Assim, um pouco alterada e um tanto preocupada, mamãe reagiu quando, no fim de sábado, contei que buscaria um produto anunciado em um site de vendas. Até tentei, mas não consegui vencer a curiosidade felina. Tive que dizer do que se tratava.

; Facas? À noite? Pior ainda!

Era o único horário que tínhamos no fim de semana, e o vendedor insistia para que fôssemos buscar o desapego o quanto antes, argumentei. Alterada, preocupada e cega de desconfiança com a explicação, ela foi categórica:

; Um fica no carro ligado, e o outro desce para pegar as facas.

Até chegar a Águas Claras, não nos lembramos da barbárie nem da brabeza.
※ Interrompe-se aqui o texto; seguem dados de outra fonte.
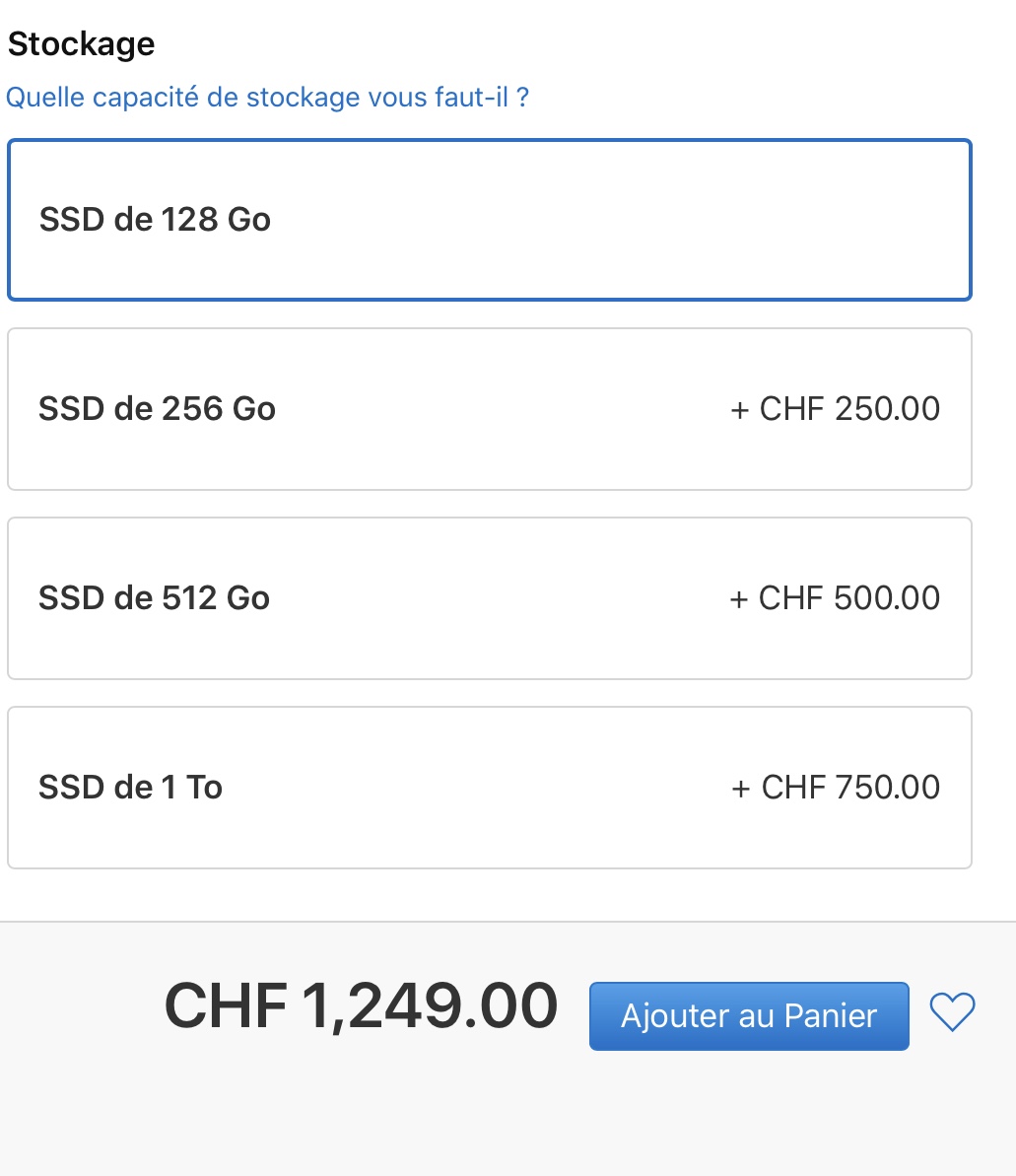
Task: Click the "SSD de 1 To" label text
Action: (130, 788)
Estávamos mesmo envolvidos em seguir a voz monótona do aplicativo para conseguirmos chegar à rua com nome de árvore. Estava escura. O que fez com que a ordem materna fosse descumprida por um cuidado mais urgente.

; Ligue para ele e diga que estamos esperando aqui, na portaria. Melhor não subir.
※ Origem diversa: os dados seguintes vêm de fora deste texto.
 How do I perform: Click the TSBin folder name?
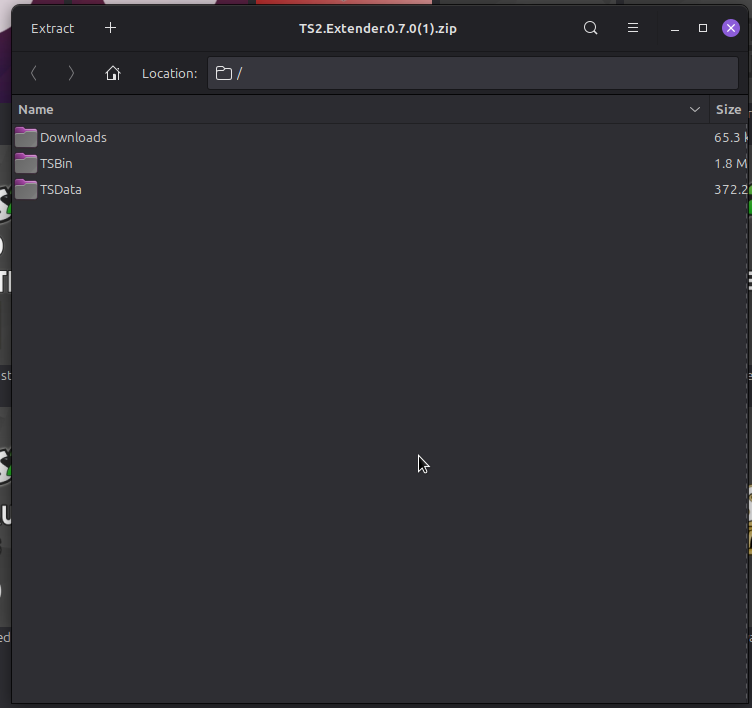click(56, 163)
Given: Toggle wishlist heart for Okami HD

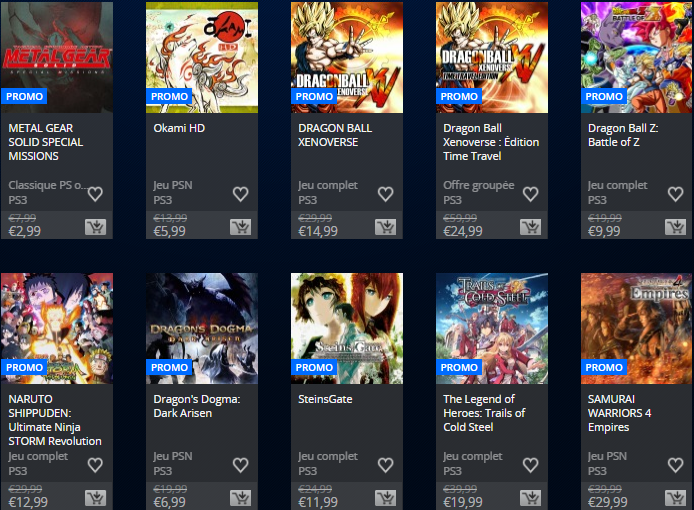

O desconhecido vendedor também estava cauteloso. Anunciou a mesma condição antes de qualquer sugestão do meu companheiro. Em menos de cinco minutos, desce Alexandre. Tinha uma sacola de papel nas mãos e um grande sorriso no rosto. Desarmamos!

; Conte a história das facas!

O desprendimento de Alexandre tem amor. Estava vendendo os utensílios profissionais a um preço caseiro para ir embora. Vai encontrar a amada antes do tempo combinado. A saudade apertou demais, contou meio tímido. Entre o resto de compromissos que tinha aqui e a nova vida lá, decidiu ficar logo com quem mereço apego. Nos encantamos!

No meio de desabafos e dicas sobre mise en place, Alexandre nos surpreendeu novamente. Voltou ao apartamento e trouxe outros adereços gastronômicos. Eram presentes. Na mais nobre das formas.

Agradeci e só consegui desejar que ele brilhasse no novo projeto de vida. Voltamos para a casa com a sensação de que deveríamos ter dito mais.

Brilhe, Alexandre. Brilhe porque você desarma o olhar desconfiado que nos impede de enxergar o outro por inteiro. Brilhe porque, com toda a selvageria, precisamos nos apegar à empatia. Brilhe porque você escolheu o amor.